YOUR GOAL
Reproduce the article from "Three men have" to "Wales, constitute murder.", substituting "found guilty" for "convicted".

TEXT

Out-Law News 2 min. read

Men jailed for inciting terrorism on the internet


Three men have been jailed for their use of the internet to incite terrorism. The three were convicted after entering a late change of plea to 'guilty' earlier this week.

Younes Tsouli, Waseem Mughal and Tariq Al-Daour were convicted at Woolwich Crown Court and have been sentenced to a combined 24 years in prison in a trial which began in April. The three men initially pleaded 'not guilty' but changed that plea two months into their court case.

It is illegal to operate websites inciting terrorism under the Terrorism Act. That law extends to websites hosted abroad.

The three men pleaded guilty to inciting another person to commit an act of terrorism wholly or partly outside the UK which would, if committed in England and Wales, constitute murder.

Tsouli hosted a chat site dedicated to holy war to which a message was posted which purported to be from a group of 45 doctors who wanted to use car bombs and grenades to launch attacks in the US.

Tsouli was jailed for 10 years and the judge Justice Openshaw recommended that he be deported to his native Morocco once he had served his sentence.

The three admitted to defrauding banks and credit card companies, and Al-Daour was also involved in a £1.8 million fraud. From the United Arab Emirates but living in Bayswater, Al-Daour was jailed for six and a half years.

Mughal was British and was sentenced to seven-and-a-half years in jail.

The three men used websites to incite other Muslims to wage war on non-believers. The three believed in a global conspiracy to wipe out Islam and had links to al Qaeda in Iraq, the court heard.

They are the first people to be convicted in the UK of incitement to murder over the internet.

EU Justice, Freedom and Security Commissioner Franco Frattini said this week that he wants to criminalise other kinds of internet publishing. He said that he wants to make it illegal to post instructions on how to make a bomb on the internet.

"I would propose the incrimination of dissemination of information of bomb making and explosives," he told journalists last week. "I think it's simply not possible to make people free to instruct other people on the internet on how to make a bomb."

"That is nothing to do with the freedom of expression, you can imagine, and my proposal will be to criminalise actions and instructions to make a bomb. It's too frequent, it's too often, unfortunately, we discover websites that contain complete instructions to home made bombs," he said.

The proposal is likely to anger civil rights campaigners who could argue that the plan is a limit to freedom of speech.

Frattini said that such actions would be policed only with the help of the internet industry. "The idea is to contact as many providers as possible to get their cooperation and to start closing websites and of course continuously checking the web," he said.

Frattini said that his plan would be amongst anti-terrorism proposals to be published in autumn.

DATA EXTRACT
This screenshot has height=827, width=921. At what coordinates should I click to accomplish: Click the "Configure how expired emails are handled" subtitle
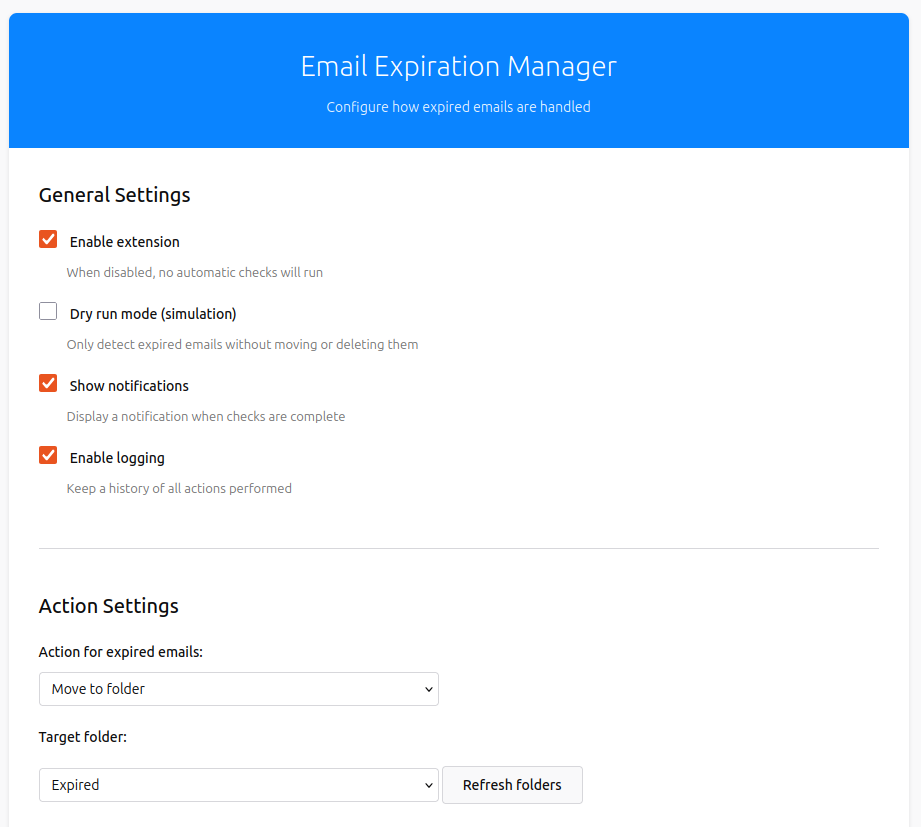click(458, 107)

TASK SOLUTION
Three men have been jailed for their use of the internet to incite terrorism. The three were found guilty after entering a late change of plea to 'guilty' earlier this week.

Younes Tsouli, Waseem Mughal and Tariq Al-Daour were found guilty at Woolwich Crown Court and have been sentenced to a combined 24 years in prison in a trial which began in April. The three men initially pleaded 'not guilty' but changed that plea two months into their court case.

It is illegal to operate websites inciting terrorism under the Terrorism Act. That law extends to websites hosted abroad.

The three men pleaded guilty to inciting another person to commit an act of terrorism wholly or partly outside the UK which would, if committed in England and Wales, constitute murder.